The Obama of Hope and Change was too tough an act for Obama, a mere chief executive, to follow. Only Hollywood might have the power to create a superhero who could fulfill the messianic dreams kindled by his presence and rhetoric, maintain the riveting drama of his unlikely ascent, and sustain the national mood of deliverance that greeted his victory. As soon as Inauguration Day turned to night, the real Obama was destined to depreciate like the shiny new luxury car that starts to lose its book value the moment it’s driven off the lot.



But still: How did we get to the nadir so fast? The BP oil spill, for weeks a constant fixture on the country’s television and computer screens, became a presidential quagmire even before Afghanistan could fulfill its manifest destiny to play that role. The 24/7 gushing crude was ready-made to serve as the Beltway’s bipartisan metaphorical indicator for a presidency that was verging on disaster to some of Obama’s natural supporters, let alone his many enemies. “I don’t see how the president’s position and popularity can survive the oil spill,” wrote Peggy Noonan in The Wall Street Journal on Memorial Day weekend without apparent fear of contradiction.

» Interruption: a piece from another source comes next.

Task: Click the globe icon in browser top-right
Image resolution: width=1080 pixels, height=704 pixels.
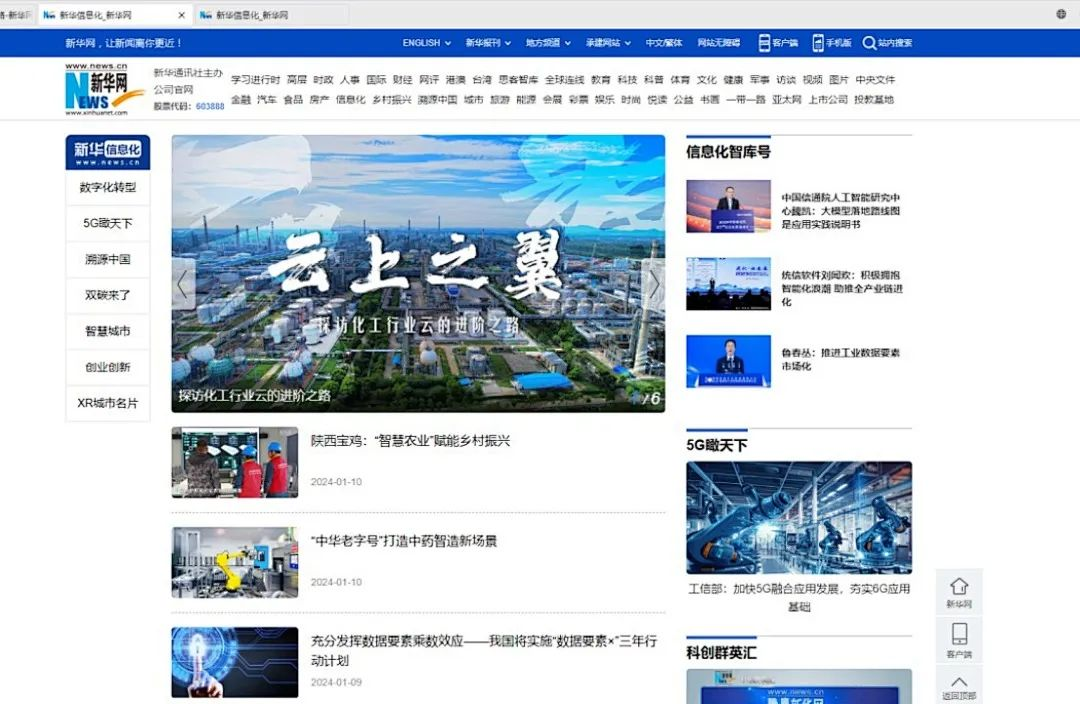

Pressed by critics to push back against BP with visible anger and kick-ass authority, Obama chose to devote the first Oval Office address of his presidency to the crisis in the gulf—on June 15, nearly sixty days after the Deep- water Horizon rig had exploded. His tardy prescriptions were panned even by the liberal Matthews-Olbermann-Maddow bloc at MSNBC. To many progressives, Obama’s too-cool handling of the disaster was a confirmation of a fatal character flaw—a professorial passivity that induced him to prematurely surrender the sacred “public option” in the health care debate and to keep too many of his predecessor’s constitutional abridgements in place at home and at Gitmo. When, a day after his prime-time address, he jawboned BP into setting up a $20 billion escrow fund for the spill’s victims, the Obama-hating tag team of Rupert Murdoch’s Fox News and its Tea Party auxiliaries attacked him for not being passive enough. To them, the President’s aggressive show of action was merely further confirmation that a rank incompetent and closet socialist (or is it National Socialist?) had illegitimately seized the White House to subvert America and the free-enterprise system.
That's a pretty good sample, eh?



"The Obama-hating tag-team"?



RTWT. Interestingly, Rich places most of the blame on Obama-Wan Kenobi's own team of incompetent, unaccomplished advisors. And that sounds about right:
The administration is still young, and so is the President. If he has any immutable ideological tenet, it’s that he is “a big believer in persistence.” He doesn’t like to lose. Health care had not been an Obama priority in the campaign, but he embraced it during the transition. Though Joe Biden, Rahm Emanuel, and David Axelrod were all skeptical of pursuing it as a Year One goal, he wouldn’t be deterred.
CARTOON CREDIT:
No Sheeples Here!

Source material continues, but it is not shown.